● SUPPLIED DATA
%%
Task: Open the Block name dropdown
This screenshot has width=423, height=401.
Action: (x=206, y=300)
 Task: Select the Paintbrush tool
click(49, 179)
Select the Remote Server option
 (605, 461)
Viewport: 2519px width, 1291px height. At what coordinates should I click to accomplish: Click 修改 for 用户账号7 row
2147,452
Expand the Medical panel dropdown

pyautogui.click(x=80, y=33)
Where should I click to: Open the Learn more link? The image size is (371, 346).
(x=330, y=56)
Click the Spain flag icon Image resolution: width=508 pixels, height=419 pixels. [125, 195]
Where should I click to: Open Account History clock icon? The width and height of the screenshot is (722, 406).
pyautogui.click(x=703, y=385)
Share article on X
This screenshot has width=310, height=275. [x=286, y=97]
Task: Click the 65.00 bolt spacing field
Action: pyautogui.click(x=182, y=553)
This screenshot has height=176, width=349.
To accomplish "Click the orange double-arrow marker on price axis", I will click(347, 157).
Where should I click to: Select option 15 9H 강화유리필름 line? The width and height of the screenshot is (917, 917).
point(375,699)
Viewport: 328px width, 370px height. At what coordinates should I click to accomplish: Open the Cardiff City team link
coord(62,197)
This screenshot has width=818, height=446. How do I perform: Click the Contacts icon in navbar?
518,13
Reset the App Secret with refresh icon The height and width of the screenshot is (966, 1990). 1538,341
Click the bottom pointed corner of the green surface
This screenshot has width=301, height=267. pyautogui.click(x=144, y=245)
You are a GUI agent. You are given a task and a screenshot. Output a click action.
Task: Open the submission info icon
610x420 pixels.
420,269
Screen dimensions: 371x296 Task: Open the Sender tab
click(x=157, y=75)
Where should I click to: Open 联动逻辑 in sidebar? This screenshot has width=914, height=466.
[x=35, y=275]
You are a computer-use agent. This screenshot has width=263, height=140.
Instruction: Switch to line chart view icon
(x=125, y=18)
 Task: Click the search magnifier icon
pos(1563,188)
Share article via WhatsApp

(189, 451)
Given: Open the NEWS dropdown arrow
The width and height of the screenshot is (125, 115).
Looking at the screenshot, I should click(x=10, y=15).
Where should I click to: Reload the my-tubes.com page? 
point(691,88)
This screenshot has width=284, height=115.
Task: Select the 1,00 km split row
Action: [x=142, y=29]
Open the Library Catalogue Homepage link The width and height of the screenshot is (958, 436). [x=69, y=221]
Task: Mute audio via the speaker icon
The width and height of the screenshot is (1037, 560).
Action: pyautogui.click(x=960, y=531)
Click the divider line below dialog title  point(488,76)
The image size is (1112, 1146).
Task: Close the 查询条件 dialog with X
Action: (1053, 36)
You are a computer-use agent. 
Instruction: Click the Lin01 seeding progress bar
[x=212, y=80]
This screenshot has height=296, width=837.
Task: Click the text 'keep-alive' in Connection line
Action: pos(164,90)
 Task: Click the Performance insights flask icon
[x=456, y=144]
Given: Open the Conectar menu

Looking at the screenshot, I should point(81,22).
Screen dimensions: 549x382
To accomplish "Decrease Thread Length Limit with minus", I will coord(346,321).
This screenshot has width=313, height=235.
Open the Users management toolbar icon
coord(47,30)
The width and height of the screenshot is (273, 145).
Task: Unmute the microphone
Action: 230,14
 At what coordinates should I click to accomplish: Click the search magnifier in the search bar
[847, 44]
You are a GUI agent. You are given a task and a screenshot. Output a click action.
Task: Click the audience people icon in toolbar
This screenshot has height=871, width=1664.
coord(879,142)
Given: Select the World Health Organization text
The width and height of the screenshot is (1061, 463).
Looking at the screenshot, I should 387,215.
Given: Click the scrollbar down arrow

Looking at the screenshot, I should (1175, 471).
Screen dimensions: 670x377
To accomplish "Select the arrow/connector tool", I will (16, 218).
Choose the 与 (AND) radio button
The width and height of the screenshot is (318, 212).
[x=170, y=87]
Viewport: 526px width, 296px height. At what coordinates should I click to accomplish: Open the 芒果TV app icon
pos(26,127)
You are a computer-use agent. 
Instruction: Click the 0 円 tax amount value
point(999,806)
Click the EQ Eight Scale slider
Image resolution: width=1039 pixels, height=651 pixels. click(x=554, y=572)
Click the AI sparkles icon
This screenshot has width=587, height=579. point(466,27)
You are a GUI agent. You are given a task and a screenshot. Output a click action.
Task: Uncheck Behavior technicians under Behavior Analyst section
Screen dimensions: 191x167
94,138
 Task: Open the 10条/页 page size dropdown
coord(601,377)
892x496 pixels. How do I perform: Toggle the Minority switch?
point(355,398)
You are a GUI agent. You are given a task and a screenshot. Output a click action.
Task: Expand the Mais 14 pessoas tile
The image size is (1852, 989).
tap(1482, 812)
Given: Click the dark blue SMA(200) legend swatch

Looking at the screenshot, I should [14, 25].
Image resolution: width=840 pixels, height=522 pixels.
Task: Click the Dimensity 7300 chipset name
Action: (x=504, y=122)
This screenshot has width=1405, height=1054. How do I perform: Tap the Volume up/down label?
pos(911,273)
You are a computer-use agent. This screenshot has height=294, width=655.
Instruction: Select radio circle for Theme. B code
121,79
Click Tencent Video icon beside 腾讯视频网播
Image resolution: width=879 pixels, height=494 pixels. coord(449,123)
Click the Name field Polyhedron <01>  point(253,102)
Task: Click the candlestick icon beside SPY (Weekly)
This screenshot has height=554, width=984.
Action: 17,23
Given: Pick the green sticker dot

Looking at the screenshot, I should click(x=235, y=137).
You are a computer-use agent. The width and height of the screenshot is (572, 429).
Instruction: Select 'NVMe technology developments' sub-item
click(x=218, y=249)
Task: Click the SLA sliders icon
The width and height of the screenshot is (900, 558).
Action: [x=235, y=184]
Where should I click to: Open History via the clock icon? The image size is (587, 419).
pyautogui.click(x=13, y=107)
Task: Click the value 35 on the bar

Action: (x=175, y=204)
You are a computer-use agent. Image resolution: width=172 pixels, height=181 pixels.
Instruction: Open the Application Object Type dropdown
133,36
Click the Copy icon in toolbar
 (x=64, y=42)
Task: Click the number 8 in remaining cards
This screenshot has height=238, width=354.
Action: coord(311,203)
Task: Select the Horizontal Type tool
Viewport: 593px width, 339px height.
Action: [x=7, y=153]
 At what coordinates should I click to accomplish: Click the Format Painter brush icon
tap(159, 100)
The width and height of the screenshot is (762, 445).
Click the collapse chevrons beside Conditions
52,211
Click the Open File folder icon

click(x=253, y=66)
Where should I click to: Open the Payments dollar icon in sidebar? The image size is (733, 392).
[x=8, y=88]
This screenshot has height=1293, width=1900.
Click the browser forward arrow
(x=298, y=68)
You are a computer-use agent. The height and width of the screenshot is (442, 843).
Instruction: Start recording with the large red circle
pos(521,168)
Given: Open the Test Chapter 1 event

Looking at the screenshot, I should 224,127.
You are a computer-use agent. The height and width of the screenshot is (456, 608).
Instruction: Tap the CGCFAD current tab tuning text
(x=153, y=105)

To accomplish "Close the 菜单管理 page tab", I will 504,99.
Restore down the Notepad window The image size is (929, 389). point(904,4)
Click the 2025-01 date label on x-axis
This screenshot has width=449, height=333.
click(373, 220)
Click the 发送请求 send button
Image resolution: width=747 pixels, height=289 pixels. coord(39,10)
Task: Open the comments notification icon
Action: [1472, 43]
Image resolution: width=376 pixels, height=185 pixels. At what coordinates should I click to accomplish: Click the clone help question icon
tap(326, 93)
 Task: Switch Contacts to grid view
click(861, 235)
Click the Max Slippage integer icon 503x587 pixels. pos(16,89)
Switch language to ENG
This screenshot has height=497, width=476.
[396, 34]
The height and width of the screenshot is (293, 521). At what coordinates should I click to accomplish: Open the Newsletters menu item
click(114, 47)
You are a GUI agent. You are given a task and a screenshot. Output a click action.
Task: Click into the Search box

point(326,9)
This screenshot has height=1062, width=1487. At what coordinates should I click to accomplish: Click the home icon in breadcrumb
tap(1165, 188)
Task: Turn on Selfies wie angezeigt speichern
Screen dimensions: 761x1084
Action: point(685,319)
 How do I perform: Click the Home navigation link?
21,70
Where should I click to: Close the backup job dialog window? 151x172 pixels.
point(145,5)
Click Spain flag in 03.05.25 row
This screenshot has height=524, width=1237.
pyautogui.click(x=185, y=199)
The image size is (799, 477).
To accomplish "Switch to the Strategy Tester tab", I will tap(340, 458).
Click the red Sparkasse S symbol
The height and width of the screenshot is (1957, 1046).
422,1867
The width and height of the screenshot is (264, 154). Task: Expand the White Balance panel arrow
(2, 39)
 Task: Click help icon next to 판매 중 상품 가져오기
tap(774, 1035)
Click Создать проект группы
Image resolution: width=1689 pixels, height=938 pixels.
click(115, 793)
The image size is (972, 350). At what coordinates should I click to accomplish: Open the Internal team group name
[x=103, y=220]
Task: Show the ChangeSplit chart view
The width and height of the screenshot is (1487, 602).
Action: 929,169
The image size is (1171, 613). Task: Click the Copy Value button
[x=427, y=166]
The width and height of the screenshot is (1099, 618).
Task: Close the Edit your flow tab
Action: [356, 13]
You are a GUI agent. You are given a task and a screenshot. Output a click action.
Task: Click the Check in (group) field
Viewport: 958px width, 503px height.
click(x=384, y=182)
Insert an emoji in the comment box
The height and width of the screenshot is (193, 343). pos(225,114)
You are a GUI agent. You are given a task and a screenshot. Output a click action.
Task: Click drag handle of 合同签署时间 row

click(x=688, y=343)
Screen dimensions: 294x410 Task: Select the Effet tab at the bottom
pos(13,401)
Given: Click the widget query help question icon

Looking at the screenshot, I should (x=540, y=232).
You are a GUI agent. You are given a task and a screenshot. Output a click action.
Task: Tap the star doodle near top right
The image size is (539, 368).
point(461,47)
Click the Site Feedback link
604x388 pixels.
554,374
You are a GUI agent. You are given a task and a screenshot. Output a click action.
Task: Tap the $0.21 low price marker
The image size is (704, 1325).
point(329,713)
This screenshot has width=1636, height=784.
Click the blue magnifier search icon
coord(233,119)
%%
● WHAT TO DO
Copy out exactly the records above, everything from the line containing "Viewport: 526px width, 296px" down to the line containing "point(355,398)", including both of those lines.

● TASK RESPONSE
Viewport: 526px width, 296px height. At what coordinates should I click to accomplish: Open the 芒果TV app icon
pos(26,127)
You are a computer-use agent. 
Instruction: Click the 0 円 tax amount value
point(999,806)
Click the EQ Eight Scale slider
Image resolution: width=1039 pixels, height=651 pixels. click(x=554, y=572)
Click the AI sparkles icon
This screenshot has width=587, height=579. point(466,27)
You are a GUI agent. You are given a task and a screenshot. Output a click action.
Task: Uncheck Behavior technicians under Behavior Analyst section
Screen dimensions: 191x167
94,138
 Task: Open the 10条/页 page size dropdown
coord(601,377)
892x496 pixels. How do I perform: Toggle the Minority switch?
point(355,398)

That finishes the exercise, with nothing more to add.